Dataset items:

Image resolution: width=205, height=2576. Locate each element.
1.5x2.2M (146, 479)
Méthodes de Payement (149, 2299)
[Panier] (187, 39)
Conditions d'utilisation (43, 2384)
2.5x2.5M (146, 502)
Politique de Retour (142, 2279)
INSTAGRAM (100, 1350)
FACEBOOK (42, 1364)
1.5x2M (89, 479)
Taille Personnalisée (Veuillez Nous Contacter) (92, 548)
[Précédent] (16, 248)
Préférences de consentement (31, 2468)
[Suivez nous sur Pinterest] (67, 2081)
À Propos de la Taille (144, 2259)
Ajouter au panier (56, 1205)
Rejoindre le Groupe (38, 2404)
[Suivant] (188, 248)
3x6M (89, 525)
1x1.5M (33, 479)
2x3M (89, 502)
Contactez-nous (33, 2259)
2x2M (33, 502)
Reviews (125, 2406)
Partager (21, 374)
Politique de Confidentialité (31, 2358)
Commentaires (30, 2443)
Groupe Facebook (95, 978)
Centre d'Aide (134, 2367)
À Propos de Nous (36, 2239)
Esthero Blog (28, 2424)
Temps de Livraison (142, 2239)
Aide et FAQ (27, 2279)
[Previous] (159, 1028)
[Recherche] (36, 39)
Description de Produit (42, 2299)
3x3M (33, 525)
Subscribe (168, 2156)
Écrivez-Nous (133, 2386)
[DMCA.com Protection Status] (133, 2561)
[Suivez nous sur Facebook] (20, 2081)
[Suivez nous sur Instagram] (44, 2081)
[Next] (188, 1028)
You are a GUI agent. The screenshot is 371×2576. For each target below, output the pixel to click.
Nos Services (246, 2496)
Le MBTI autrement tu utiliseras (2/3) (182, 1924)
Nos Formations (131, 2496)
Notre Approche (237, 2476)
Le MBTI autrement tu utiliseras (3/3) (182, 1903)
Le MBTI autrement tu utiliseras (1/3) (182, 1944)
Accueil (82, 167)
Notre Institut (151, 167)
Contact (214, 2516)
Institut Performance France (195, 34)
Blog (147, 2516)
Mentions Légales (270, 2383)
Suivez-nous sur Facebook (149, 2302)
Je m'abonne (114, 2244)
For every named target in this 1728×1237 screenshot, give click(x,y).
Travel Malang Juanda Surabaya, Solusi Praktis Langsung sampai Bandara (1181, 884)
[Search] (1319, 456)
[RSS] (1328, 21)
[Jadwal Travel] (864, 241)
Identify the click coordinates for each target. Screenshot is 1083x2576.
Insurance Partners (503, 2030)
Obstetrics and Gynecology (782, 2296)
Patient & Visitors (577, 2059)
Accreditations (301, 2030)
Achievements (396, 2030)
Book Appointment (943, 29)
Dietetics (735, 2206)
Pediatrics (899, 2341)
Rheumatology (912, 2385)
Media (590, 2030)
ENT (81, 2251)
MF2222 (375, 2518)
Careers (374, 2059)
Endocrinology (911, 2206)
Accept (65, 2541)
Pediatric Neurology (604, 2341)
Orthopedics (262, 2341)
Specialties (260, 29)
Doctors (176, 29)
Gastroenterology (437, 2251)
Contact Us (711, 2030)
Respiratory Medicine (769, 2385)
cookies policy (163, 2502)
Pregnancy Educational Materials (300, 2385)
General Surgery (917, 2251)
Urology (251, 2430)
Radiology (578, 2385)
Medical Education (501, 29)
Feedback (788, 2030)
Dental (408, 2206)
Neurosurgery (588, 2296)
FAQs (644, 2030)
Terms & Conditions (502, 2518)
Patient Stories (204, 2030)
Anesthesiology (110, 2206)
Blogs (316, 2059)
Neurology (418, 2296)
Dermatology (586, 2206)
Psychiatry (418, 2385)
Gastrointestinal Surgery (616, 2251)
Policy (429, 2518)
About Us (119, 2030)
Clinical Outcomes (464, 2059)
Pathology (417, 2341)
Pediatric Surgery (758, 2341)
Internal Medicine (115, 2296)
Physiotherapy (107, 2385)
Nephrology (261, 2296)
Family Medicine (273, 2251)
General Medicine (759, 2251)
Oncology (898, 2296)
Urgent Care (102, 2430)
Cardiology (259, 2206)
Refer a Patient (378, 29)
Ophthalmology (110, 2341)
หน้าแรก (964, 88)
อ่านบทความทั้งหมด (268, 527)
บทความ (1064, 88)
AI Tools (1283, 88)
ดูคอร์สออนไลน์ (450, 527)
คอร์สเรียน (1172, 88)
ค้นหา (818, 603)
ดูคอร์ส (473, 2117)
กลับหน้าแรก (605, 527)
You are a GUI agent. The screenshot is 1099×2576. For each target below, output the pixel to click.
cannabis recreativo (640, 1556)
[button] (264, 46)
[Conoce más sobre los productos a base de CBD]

(Exercise objective):
Give the data again in full, keeping every line as it was.

(Completed exercise):
Image resolution: width=205, height=2576. Locate each element.
1.5x2.2M (146, 479)
Méthodes de Payement (149, 2299)
[Panier] (187, 39)
Conditions d'utilisation (43, 2384)
2.5x2.5M (146, 502)
Politique de Retour (142, 2279)
INSTAGRAM (100, 1350)
FACEBOOK (42, 1364)
1.5x2M (89, 479)
Taille Personnalisée (Veuillez Nous Contacter) (92, 548)
[Précédent] (16, 248)
Préférences de consentement (31, 2468)
[Suivez nous sur Pinterest] (67, 2081)
À Propos de la Taille (144, 2259)
Ajouter au panier (56, 1205)
Rejoindre le Groupe (38, 2404)
[Suivant] (188, 248)
3x6M (89, 525)
1x1.5M (33, 479)
2x3M (89, 502)
Contactez-nous (33, 2259)
2x2M (33, 502)
Reviews (125, 2406)
Partager (21, 374)
Politique de Confidentialité (31, 2358)
Commentaires (30, 2443)
Groupe Facebook (95, 978)
Centre d'Aide (134, 2367)
À Propos de Nous (36, 2239)
Esthero Blog (28, 2424)
Temps de Livraison (142, 2239)
Aide et FAQ (27, 2279)
[Previous] (159, 1028)
[Recherche] (36, 39)
Description de Produit (42, 2299)
3x3M (33, 525)
Subscribe (168, 2156)
Écrivez-Nous (133, 2386)
[DMCA.com Protection Status] (133, 2561)
[Suivez nous sur Facebook] (20, 2081)
[Suivez nous sur Instagram] (44, 2081)
[Next] (188, 1028)
You are a GUI agent. The screenshot is 371×2576. For each target below, output the pixel to click.
Nos Services (246, 2496)
Le MBTI autrement tu utiliseras (2/3) (182, 1924)
Nos Formations (131, 2496)
Notre Approche (237, 2476)
Le MBTI autrement tu utiliseras (3/3) (182, 1903)
Le MBTI autrement tu utiliseras (1/3) (182, 1944)
Accueil (82, 167)
Notre Institut (151, 167)
Contact (214, 2516)
Institut Performance France (195, 34)
Blog (147, 2516)
Mentions Légales (270, 2383)
Suivez-nous sur Facebook (149, 2302)
Je m'abonne (114, 2244)
For every named target in this 1728×1237 screenshot, give click(x,y).
Travel Malang Juanda Surabaya, Solusi Praktis Langsung sampai Bandara (1181, 884)
[Search] (1319, 456)
[RSS] (1328, 21)
[Jadwal Travel] (864, 241)
Identify the click coordinates for each target. Screenshot is 1083x2576.
Insurance Partners (503, 2030)
Obstetrics and Gynecology (782, 2296)
Patient & Visitors (577, 2059)
Accreditations (301, 2030)
Achievements (396, 2030)
Book Appointment (943, 29)
Dietetics (735, 2206)
Pediatrics (899, 2341)
Rheumatology (912, 2385)
Media (590, 2030)
ENT (81, 2251)
MF2222 (375, 2518)
Careers (374, 2059)
Endocrinology (911, 2206)
Accept (65, 2541)
Pediatric Neurology (604, 2341)
Orthopedics (262, 2341)
Specialties (260, 29)
Doctors (176, 29)
Gastroenterology (437, 2251)
Contact Us (711, 2030)
Respiratory Medicine (769, 2385)
cookies policy (163, 2502)
Pregnancy Educational Materials (300, 2385)
General Surgery (917, 2251)
Urology (251, 2430)
Radiology (578, 2385)
Medical Education (501, 29)
Feedback (788, 2030)
Dental (408, 2206)
Neurosurgery (588, 2296)
FAQs (644, 2030)
Terms & Conditions (502, 2518)
Patient Stories (204, 2030)
Anesthesiology (110, 2206)
Blogs (316, 2059)
Neurology (418, 2296)
Dermatology (586, 2206)
Psychiatry (418, 2385)
Gastrointestinal Surgery (616, 2251)
Policy (429, 2518)
About Us (119, 2030)
Clinical Outcomes (464, 2059)
Pathology (417, 2341)
Pediatric Surgery (758, 2341)
Internal Medicine (115, 2296)
Physiotherapy (107, 2385)
Nephrology (261, 2296)
Family Medicine (273, 2251)
General Medicine (759, 2251)
Oncology (898, 2296)
Urgent Care (102, 2430)
Cardiology (259, 2206)
Refer a Patient (378, 29)
Ophthalmology (110, 2341)
หน้าแรก (964, 88)
อ่านบทความทั้งหมด (268, 527)
บทความ (1064, 88)
AI Tools (1283, 88)
ดูคอร์สออนไลน์ (450, 527)
คอร์สเรียน (1172, 88)
ค้นหา (818, 603)
ดูคอร์ส (473, 2117)
กลับหน้าแรก (605, 527)
You are a GUI agent. The screenshot is 1099×2576. For each target below, output the pixel to click.
cannabis recreativo (640, 1556)
[button] (264, 46)
[Conoce más sobre los productos a base de CBD]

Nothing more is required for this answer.